Everything from the line containing "You are a GUI" to the last line of the listing below should be restated exactly, both ends included, with nothing added and the pictures omitted.
====
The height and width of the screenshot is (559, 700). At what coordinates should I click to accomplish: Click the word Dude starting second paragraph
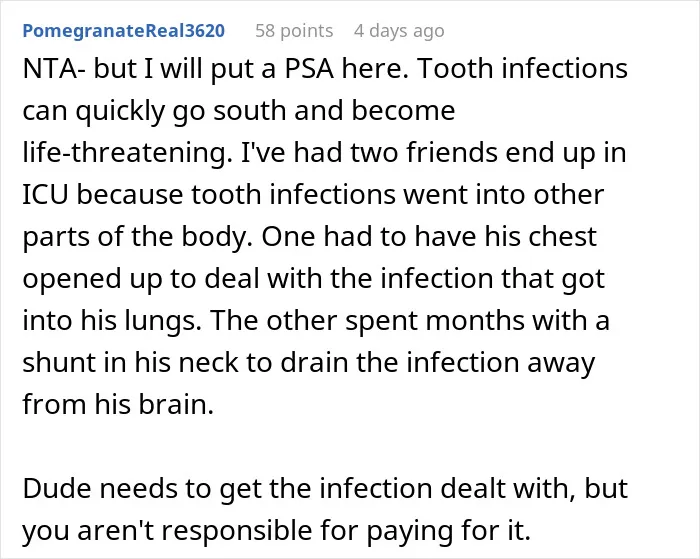(56, 488)
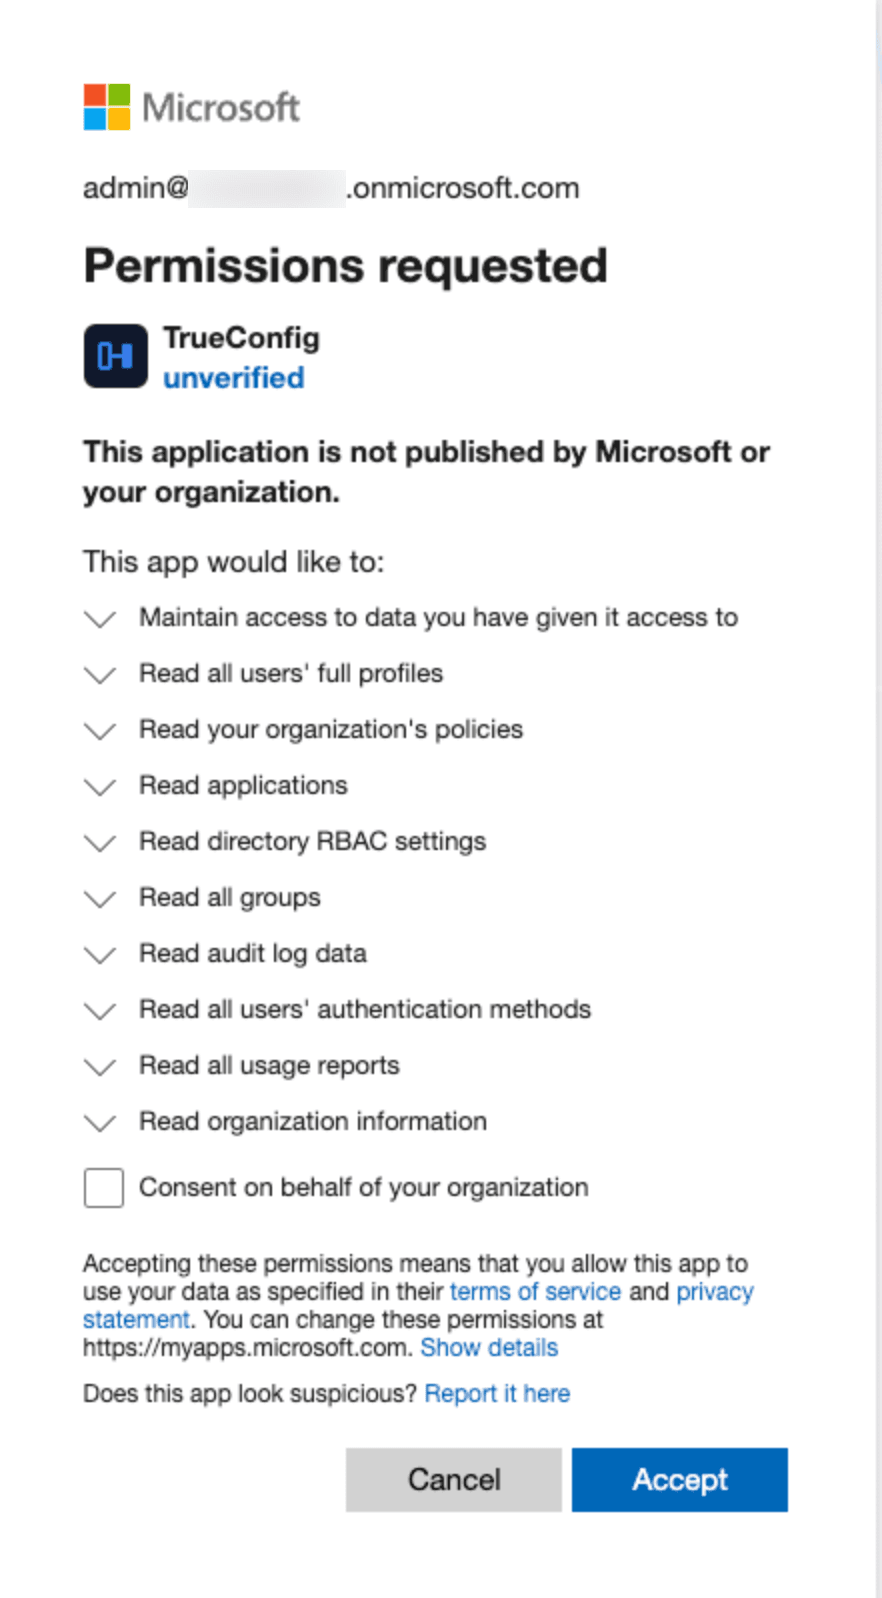Viewport: 882px width, 1598px height.
Task: Open the 'unverified' publisher link
Action: tap(233, 378)
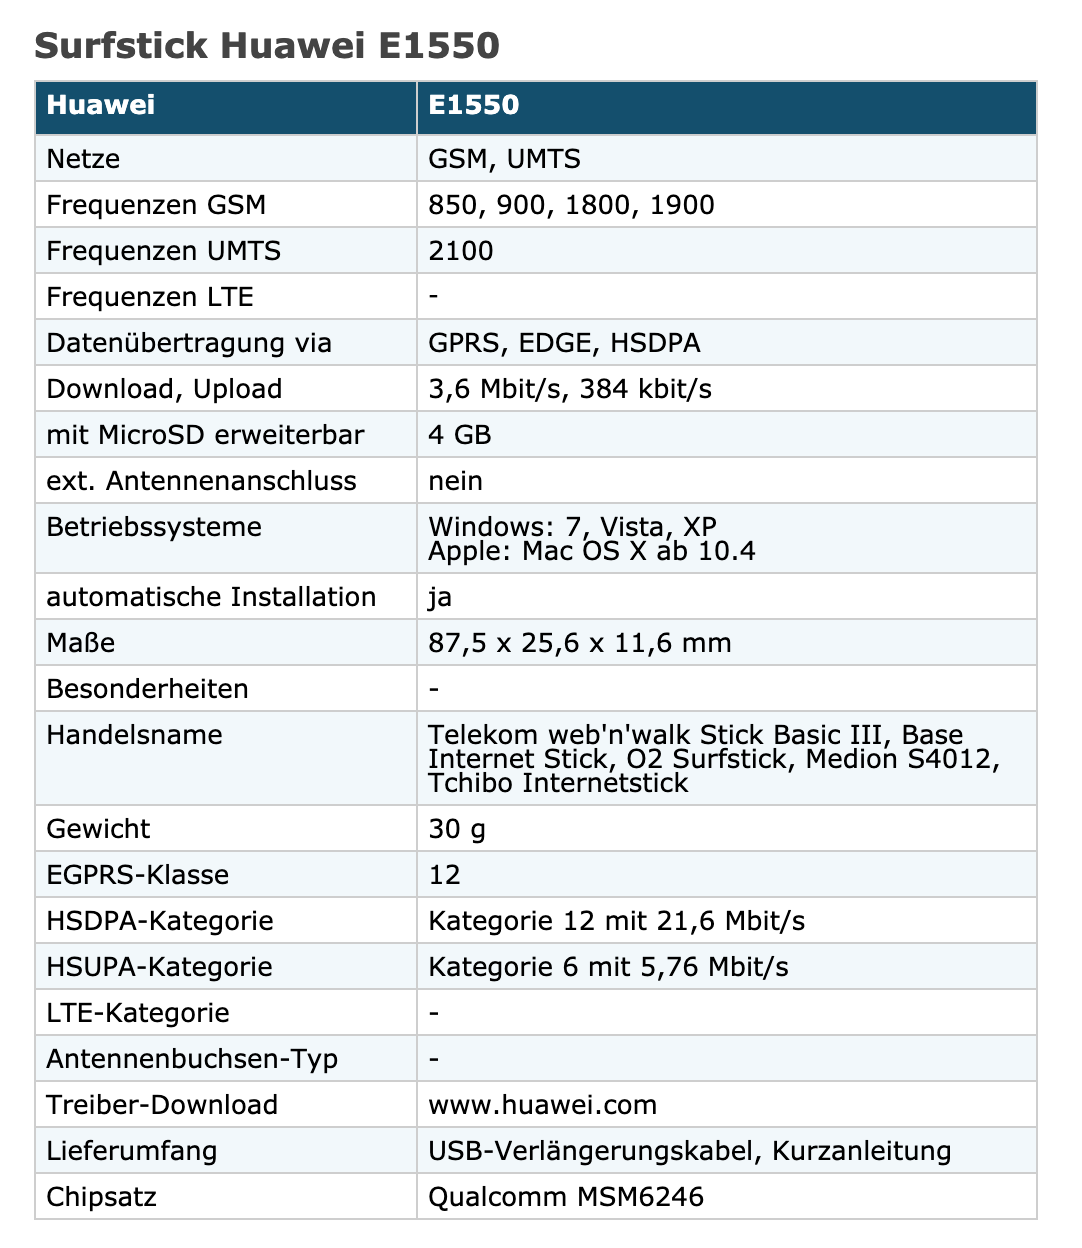Select the GPRS, EDGE, HSDPA cell
The height and width of the screenshot is (1248, 1082).
(x=727, y=343)
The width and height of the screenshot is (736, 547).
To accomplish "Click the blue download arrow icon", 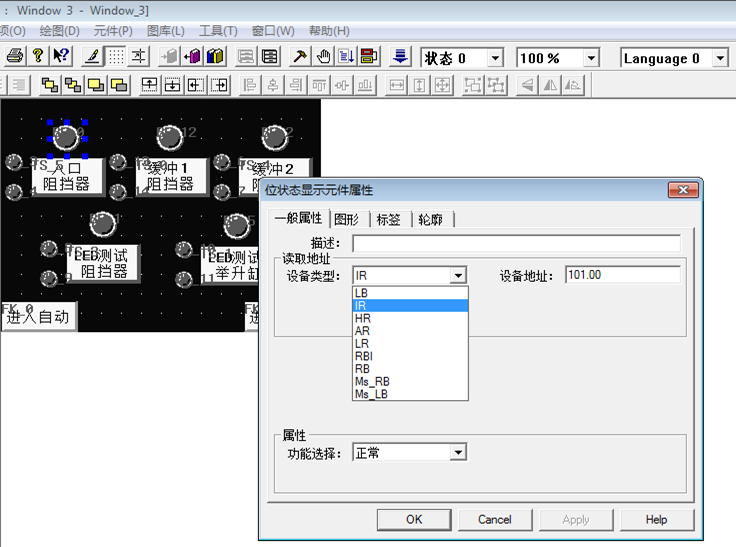I will (400, 57).
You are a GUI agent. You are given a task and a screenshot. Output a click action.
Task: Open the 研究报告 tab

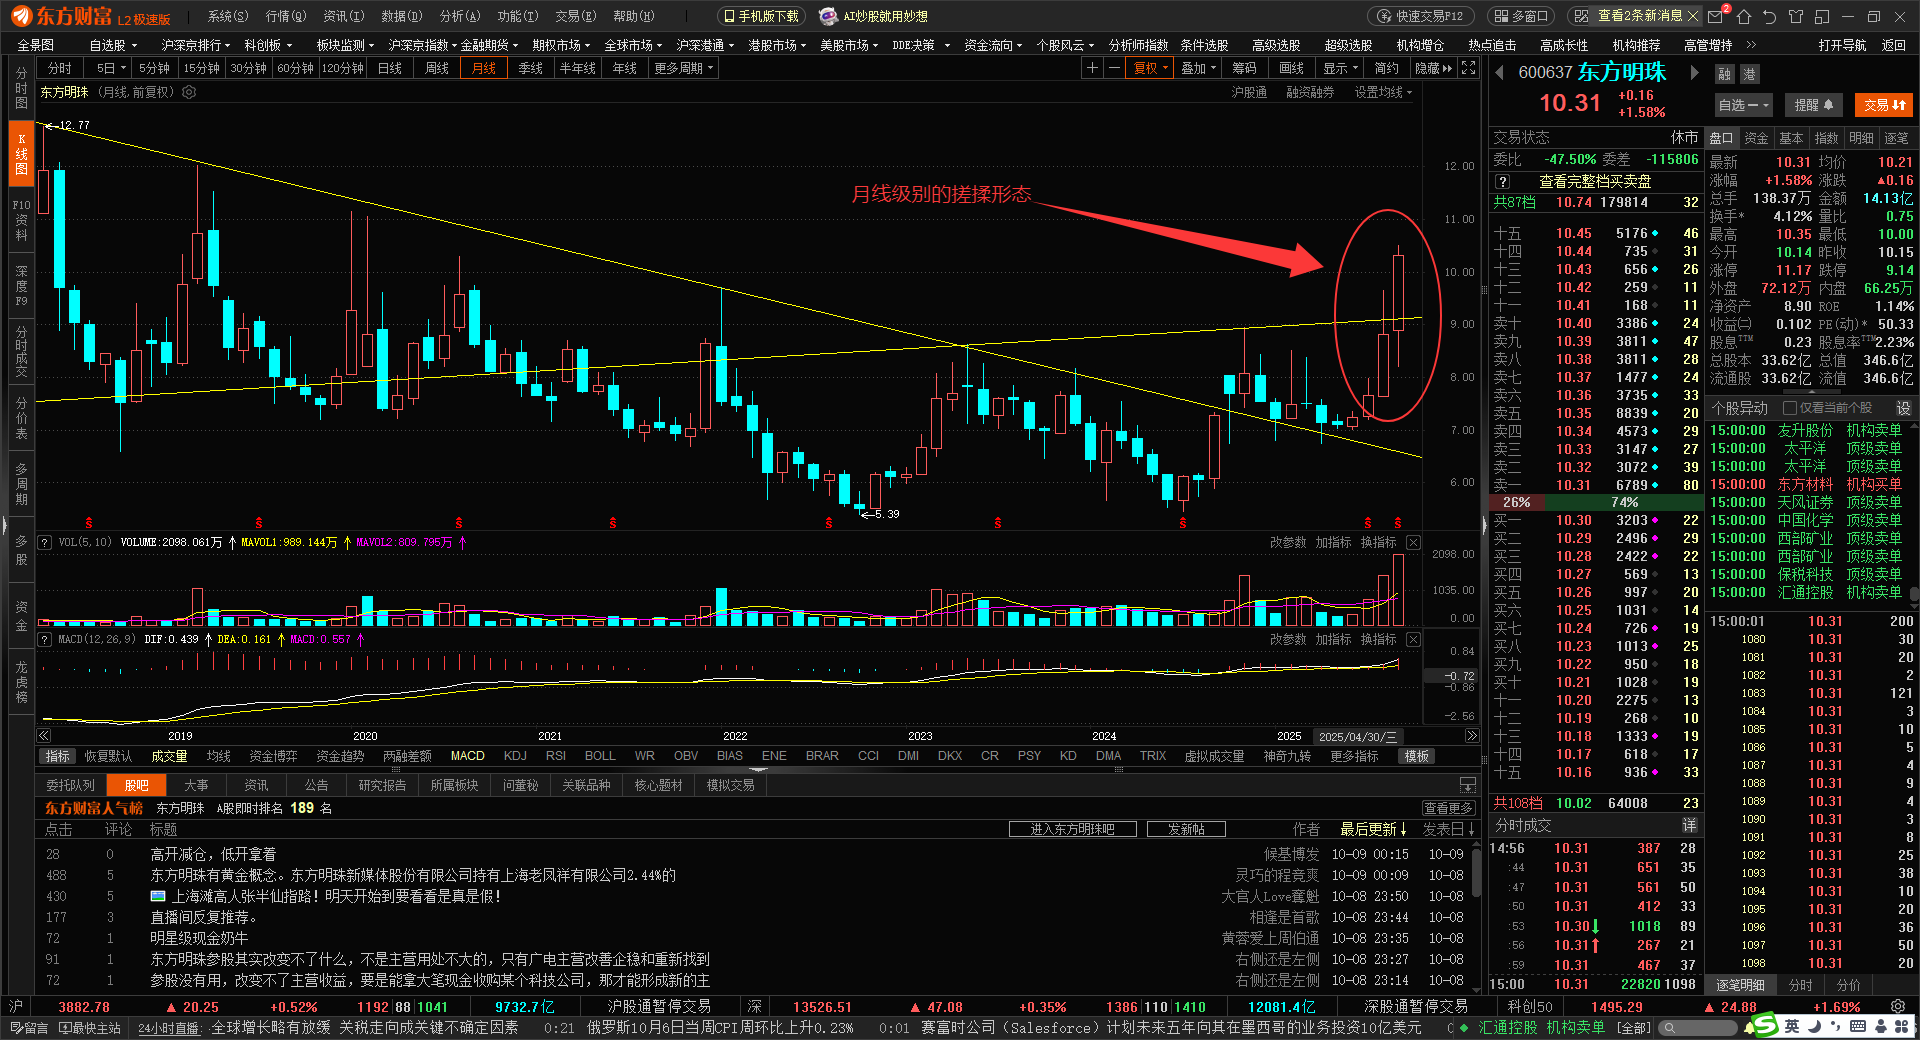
====
> SOLUTION FOR THIS TASK:
You are a GUI agent. You are given a task and a screenshot. Output a click action.
Task: Open the 研究报告 tab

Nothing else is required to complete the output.